On Wed, Aug 31, 2005 at 10:01:21PM +0200, Javier Fern?ndez-Sanguino Pe?a wrote:
> It might be better to scan all _sources_ for syslog calls and do a
> 'grep -v %s' to find those that might be vulnerable to this format string
> attacks.
Indeed.
> Consider the attached program that extracts the source packages of a local
> mirror to a directory and runs rats, flawfinder et al in them.
> I've slightly modified it today (only minimal testing though) so you can use
> it to both scan sources and binary packages in a local mirror pool for a
> given string.
I'm going to start scanning over the weekend. I have the Sarge sources
on three DVDs, so I should be able to setup three machines to scan
one DVD each.
> What i would really love is to have some place that would automatically
> maintain a pool of the Debian sources in order to do these searches
> faster.
> That syncs with the pool from time to time and knowns how to use
> things like cdbs and yada to generate proper (patched) Debian sources that
> can be grepped (or searched) when you are investigating a security vuln.
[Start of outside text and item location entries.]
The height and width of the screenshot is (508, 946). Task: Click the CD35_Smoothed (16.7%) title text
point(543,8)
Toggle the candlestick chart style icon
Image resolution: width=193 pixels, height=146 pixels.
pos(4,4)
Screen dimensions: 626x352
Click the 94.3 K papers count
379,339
That would indeed be most useful.
> Having that information crossreferenced would be a plus and being able to
> find files that are _almost_ close duplicates would be even better and would
> provide a way to find when a given vulnerability, patched in some program
> source A, is present in program B since it has reused some files from A.
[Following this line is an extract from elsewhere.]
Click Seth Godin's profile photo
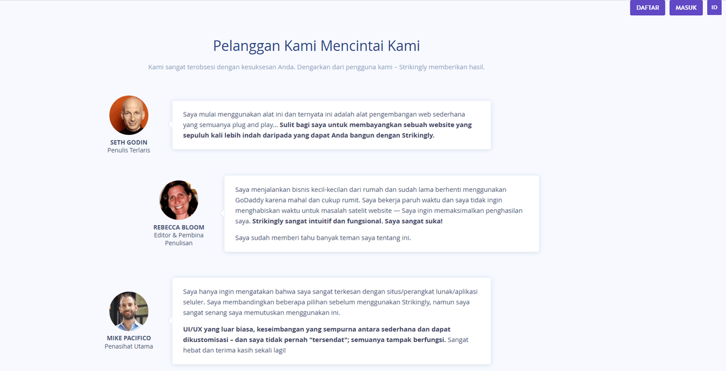 129,115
> This is _very_ common in the OSS world.
Yes. Some of the search engines like gonzui might be useful - although
this creates a *huge* database for even small amounts of source.
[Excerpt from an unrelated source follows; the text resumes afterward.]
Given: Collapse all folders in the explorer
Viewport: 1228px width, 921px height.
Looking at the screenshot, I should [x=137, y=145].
> Baring that, the attached scripts can generate a report in about 5 hours
> in my 2GHz / 512MB system. Reviewing the report certainly takes much more
> time.
>
> So, anyone have hardware and/or time to spare? :-)
I don't have any hardware as powerful as that! But I've got time,
so I guess I can start. I'll post an update when I've started and
try to keep track of how long it takes and how much space is consumed.